▶ _DIRECTIONS_: Rewrite only the entries starting with the line that contains "Where should I" and going on through the line that contains "tap(1402, 719)", keeping the requests and increasing every coordinate in the answers by 82. Leave the pictures out.

== EXTRACTED INFORMATION ==

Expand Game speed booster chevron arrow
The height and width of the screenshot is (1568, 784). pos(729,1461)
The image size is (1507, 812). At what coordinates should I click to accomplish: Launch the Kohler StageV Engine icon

===
== EXTRACTED INFORMATION ==

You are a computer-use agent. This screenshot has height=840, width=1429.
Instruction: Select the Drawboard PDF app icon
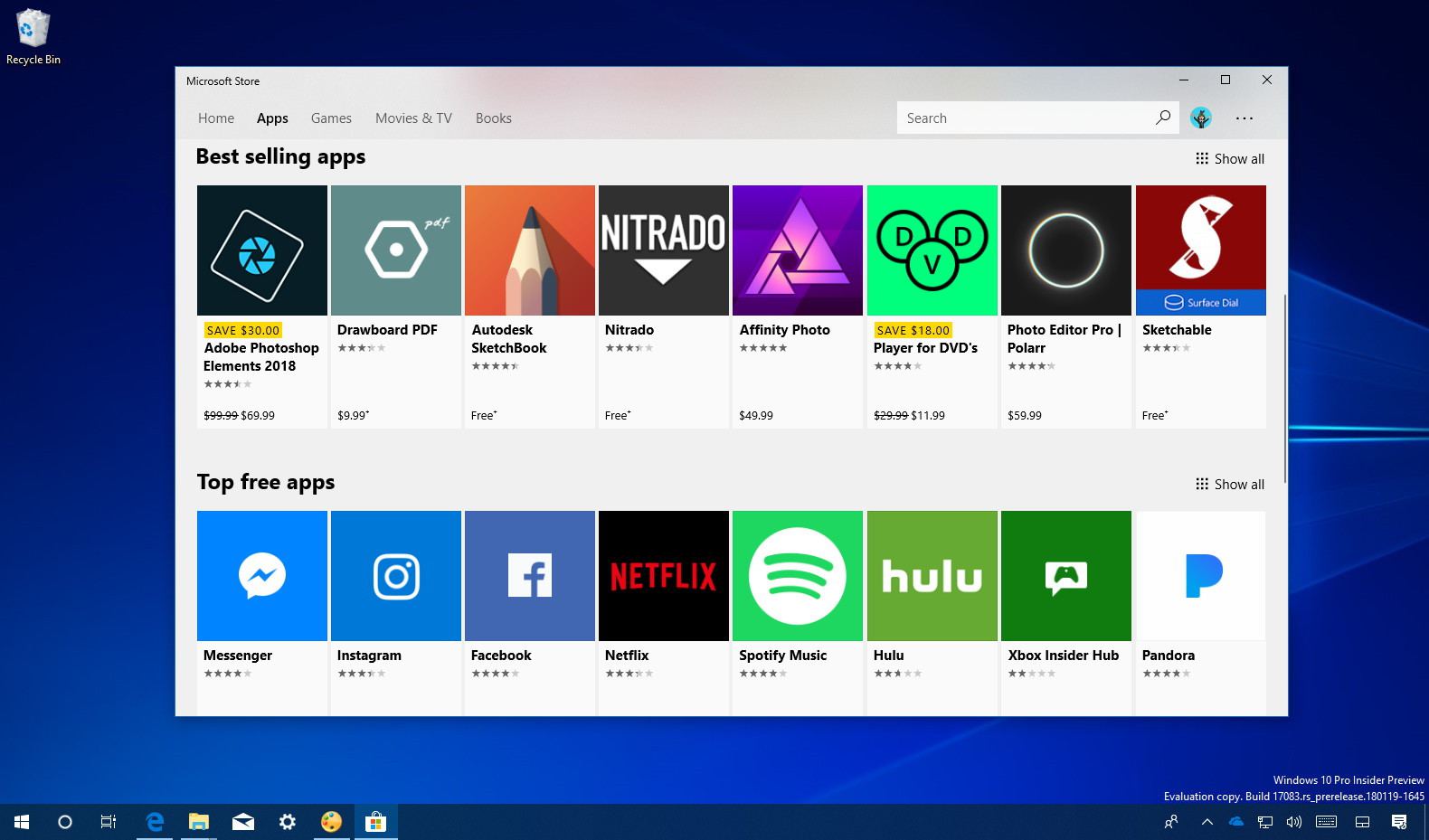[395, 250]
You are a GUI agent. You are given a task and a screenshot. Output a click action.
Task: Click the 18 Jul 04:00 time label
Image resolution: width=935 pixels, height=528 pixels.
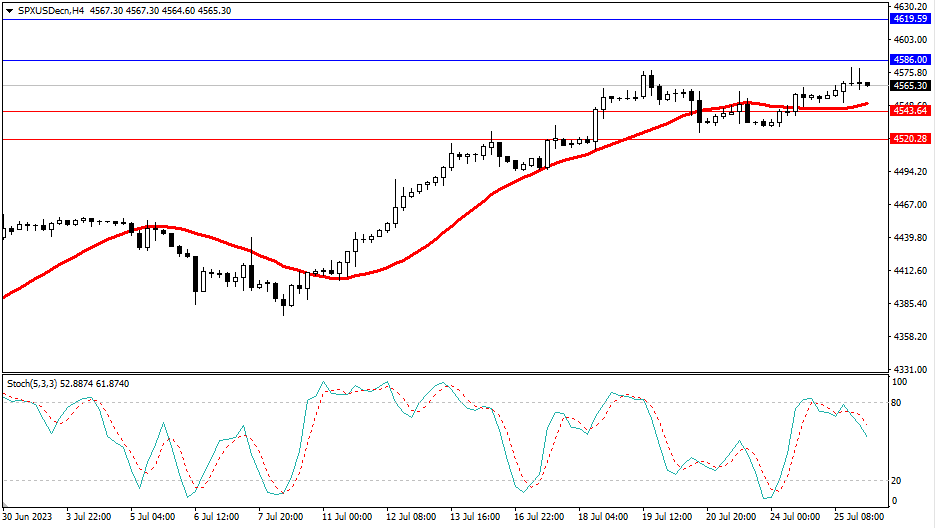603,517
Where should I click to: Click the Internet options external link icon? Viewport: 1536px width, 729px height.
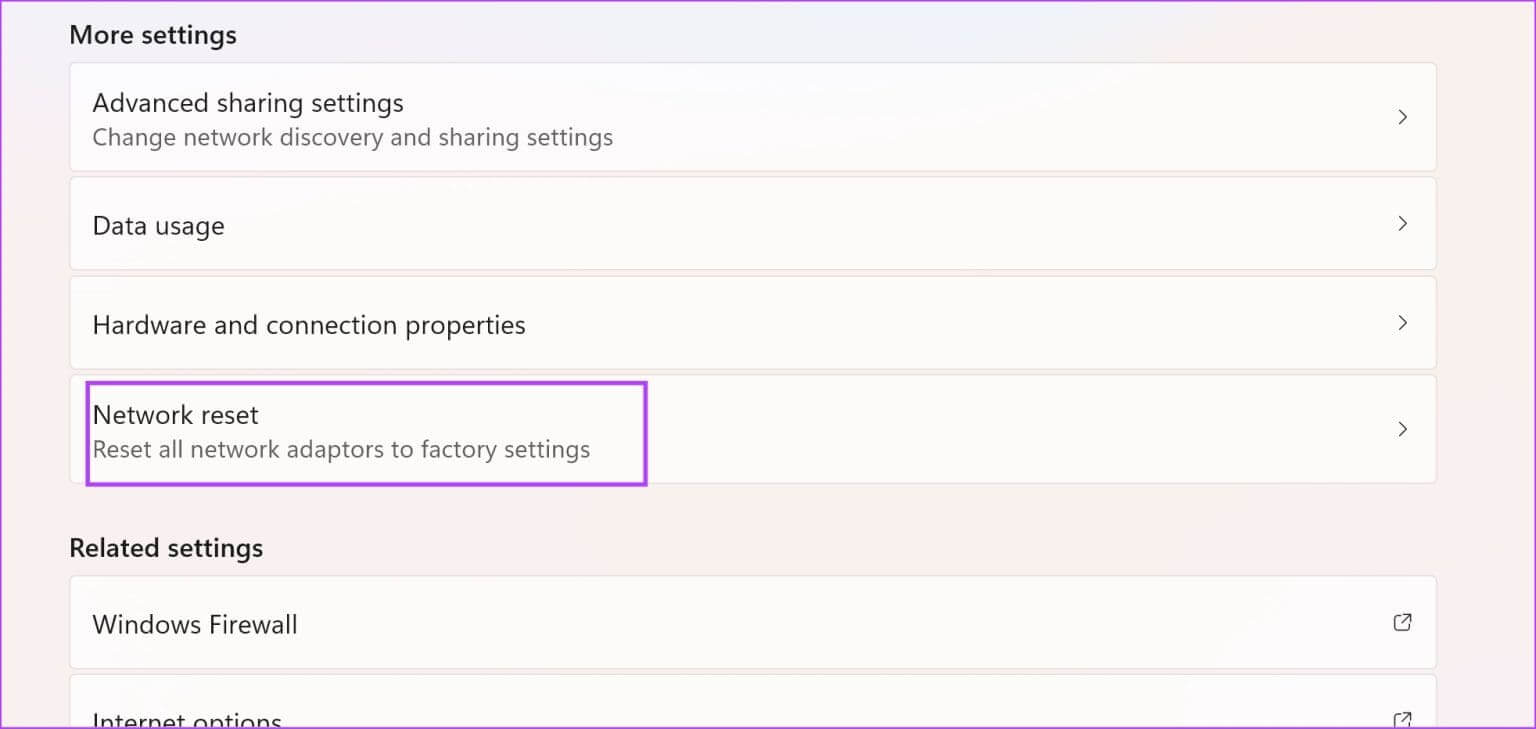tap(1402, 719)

===
== EXTRACTED INFORMATION ==

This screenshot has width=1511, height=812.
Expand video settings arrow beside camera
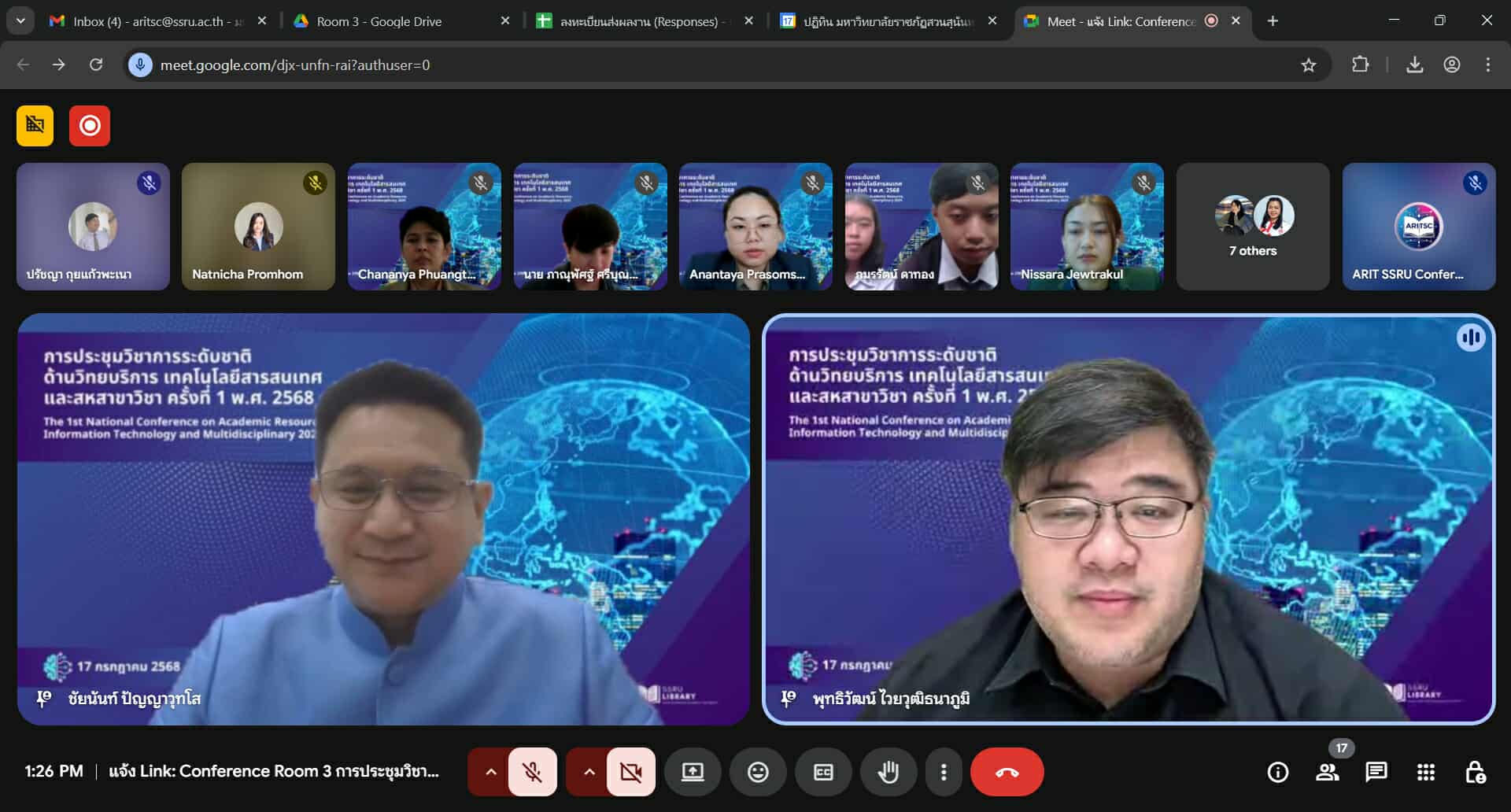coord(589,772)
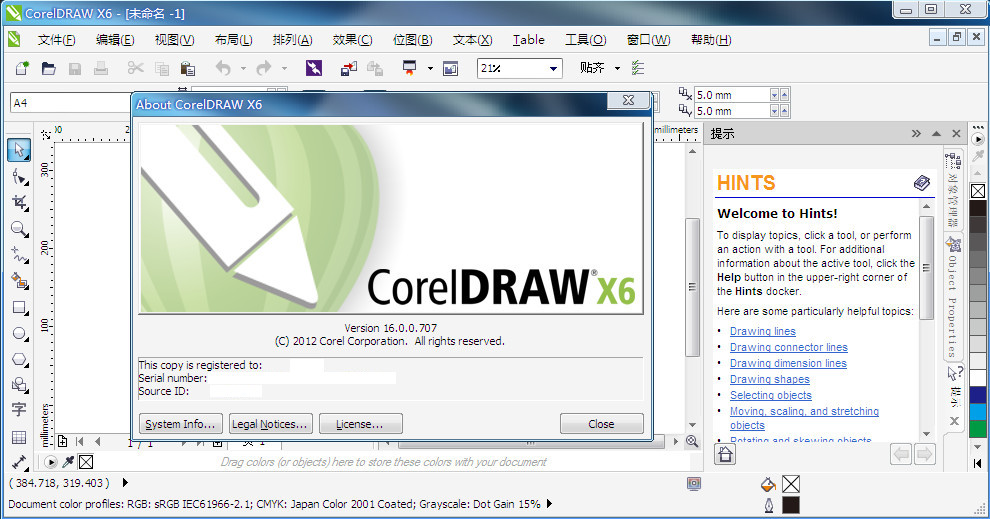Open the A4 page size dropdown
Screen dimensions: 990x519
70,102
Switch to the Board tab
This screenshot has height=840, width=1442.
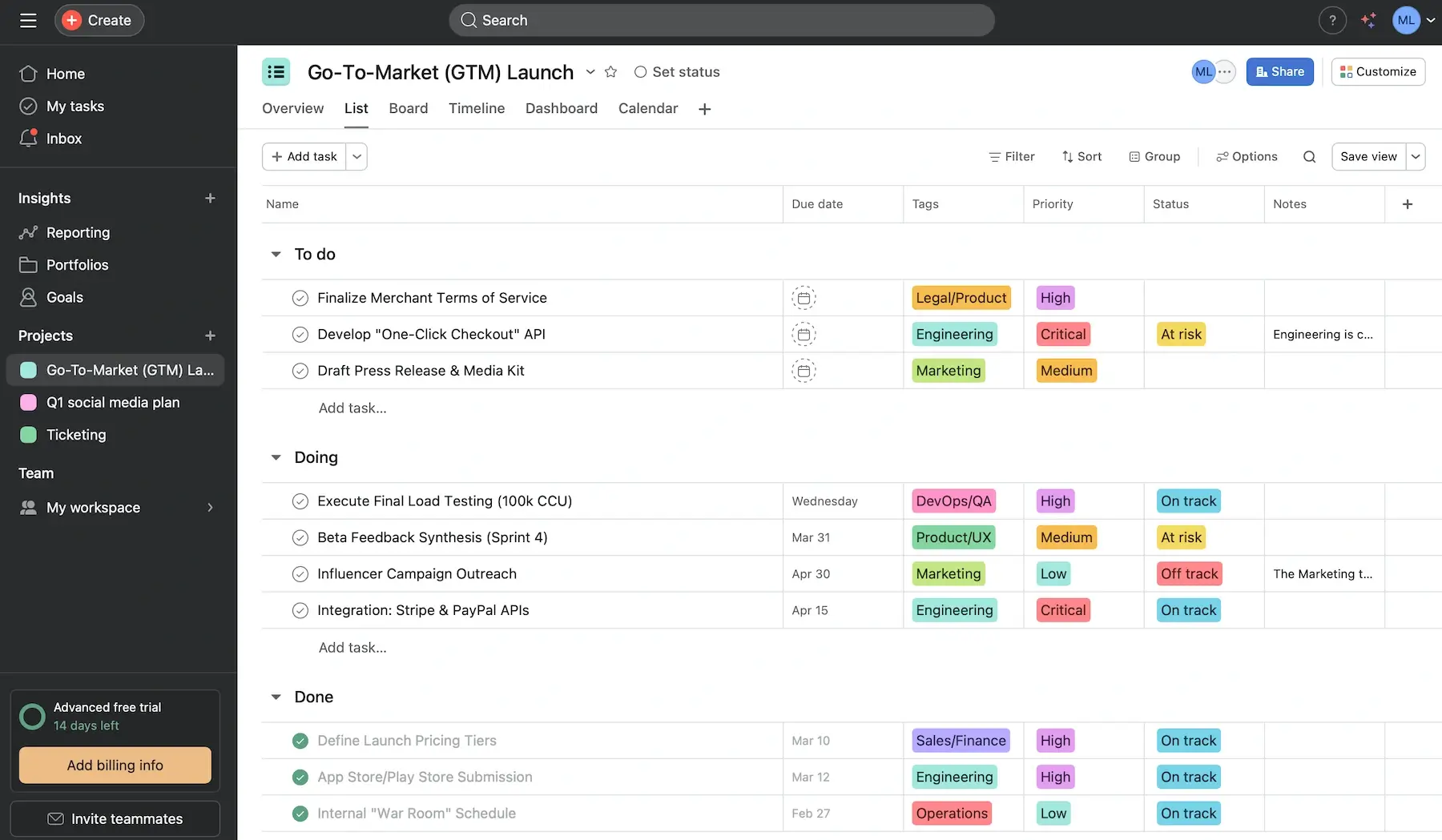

===

▶ _ANSWER FOR THIS EXERCISE_:
Where should I click to: Click the Internet options external link icon? Viewport: 1536px width, 729px height.
tap(1484, 801)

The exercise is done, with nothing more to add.